Hubs borrowed our computer mouse for work so I'll be writing to you live on the iPad (and therefore sadly without pics because I think there's an app for that) until the mouse returns to his rightful nook soon.
In addition to there not being a mouse in this house, we are also dog less. Which, for me, is the equivalent to being only half alive.
Sadie is fine, she is on loan to Pop so they can start up a workout regimen together. She has been loving all the exercise lately and this week is jammed packed with stuff and appointments for us so I won't be able to get her out as often, if at all. Pop offered to take her hiking, strolling for squirrels, sniffing for chipmunks, and perhaps chasing some deer and it was all I could do to keep my husband from packing himself along with her dog bowl too.

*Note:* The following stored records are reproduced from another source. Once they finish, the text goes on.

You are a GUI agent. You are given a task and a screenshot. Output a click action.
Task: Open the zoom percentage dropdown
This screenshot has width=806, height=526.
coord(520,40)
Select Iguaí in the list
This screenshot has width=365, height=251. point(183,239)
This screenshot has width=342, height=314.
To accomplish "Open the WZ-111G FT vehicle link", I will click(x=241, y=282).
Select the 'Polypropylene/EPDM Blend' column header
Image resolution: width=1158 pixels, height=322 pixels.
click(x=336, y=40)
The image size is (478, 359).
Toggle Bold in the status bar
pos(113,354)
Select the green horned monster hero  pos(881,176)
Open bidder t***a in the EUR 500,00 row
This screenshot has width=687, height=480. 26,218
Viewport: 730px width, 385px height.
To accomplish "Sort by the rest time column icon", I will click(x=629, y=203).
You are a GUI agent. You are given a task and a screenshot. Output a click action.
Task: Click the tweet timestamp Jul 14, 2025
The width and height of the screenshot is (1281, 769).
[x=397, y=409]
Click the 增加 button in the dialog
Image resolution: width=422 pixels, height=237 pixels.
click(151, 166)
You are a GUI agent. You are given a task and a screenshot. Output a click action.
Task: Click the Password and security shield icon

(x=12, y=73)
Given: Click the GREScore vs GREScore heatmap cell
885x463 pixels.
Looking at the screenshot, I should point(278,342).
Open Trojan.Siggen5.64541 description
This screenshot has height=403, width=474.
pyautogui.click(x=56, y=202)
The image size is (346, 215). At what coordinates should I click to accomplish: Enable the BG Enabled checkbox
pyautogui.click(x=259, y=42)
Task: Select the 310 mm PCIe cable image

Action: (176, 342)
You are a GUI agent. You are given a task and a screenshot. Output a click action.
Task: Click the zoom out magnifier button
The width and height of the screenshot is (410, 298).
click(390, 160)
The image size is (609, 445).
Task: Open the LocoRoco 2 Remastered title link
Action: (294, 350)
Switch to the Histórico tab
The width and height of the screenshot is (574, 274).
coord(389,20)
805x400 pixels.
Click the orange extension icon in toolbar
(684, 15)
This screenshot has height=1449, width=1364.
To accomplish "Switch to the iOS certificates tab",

Let me tell you how strange our house is without a Sadie in it. It is eerily silent. I can hear the refrigerator thrummimg and the walls of our house drawing in just to resituate themselves from time to time. Inanimate things making sound is something completely drowned out when your house is filled with the organic buzz of life. I have forgotten what it is to hear the kind of quiet that comes from absence. Things that should be sounding off are not. Nails clicking over the kitchen tiles, the slide of metal rings as Sadie shoulders the shower curtain aside to climb in to the tub, the low vocals we hear as she pushes her arthritic elbows down to the floor. Her presence is so large that she fills our house with a soundtrack I have come to rely on.
Missing Sadie has reminded me how to cherish the rest of our soundtrack I'm sure has been taken for granted because everyday things often are. Today I will listen when I hear all my living cohorts. Instead of wanting to shove my ears with Kleenex when the kids begin to amp up their kidness, I will remind myself that it's lyrically richer than the refrigerator dropping ice. Toy car wheels banging into the stove will always bring more melody than breathing roof tiles. Abby's deafening soliloquies about bathing her baby girls will always be more in tune than than the nothing jumping through my eardrums until my teeth ache for the sounds that were once the only thing I knew.